Similar information was contained in an anonymous letter addressed to the editor-in-chief of the newspaper Versiya:
“I am a prosecutorial investigator who worked at Dubrovka during the terrorist attack. I would like to reply to some of the questions you raised in issue 45 (November 18-24) …
With regard to the explosives: not all the explosives were operational. Most of them were dummies, and although the one that the women were wearing was operational, it wasn’t in working order. What’s more, all of this was known to headquarters, as audio and video of the guerrillas was coming through from surveillance devices right from the very first day.
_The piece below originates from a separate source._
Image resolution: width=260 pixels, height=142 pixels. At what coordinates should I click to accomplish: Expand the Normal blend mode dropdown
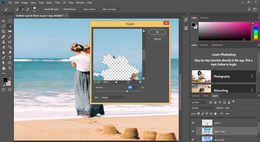pyautogui.click(x=203, y=108)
And another thing – Russian passports with return tickets were found on the bodies of the dead guerrillas, and this too was known before the assault on the building.”
Information on the use by terrorists of dummy explosive devices is confirmed in the book Brides of Allah by journalist Yuliya Yuzik, who cites an anonymous FSB lieutenant and lieutenant colonel in this connection.
The authorities have reacted rather nervously to attempts by others to make an independent inquiry. Andrei Soldatov and other Versiya journalists have repeatedly been hauled in for questioning by the FSB. Yuliya Yuzik was expelled from Chechnya with the threat that she would disappear without trace if she returned to the republic. Her book Brides of Allah was rather quickly banned for sale in Russia. (Incidentally, those who wish to can talk to the journalist in person on her Internet blog).
An impartial investigation into the Dubrovka terrorist attack and the massive loss of life that occurred during the hostages’ release is not in the interests of a large number of Russian officials, including some at the highest levels of government. However, former hostages and relatives of those who died have not given up hope of compelling the Russian officials who were responsible for what happened to testify before the European Court of Human Rights in Strasbourg.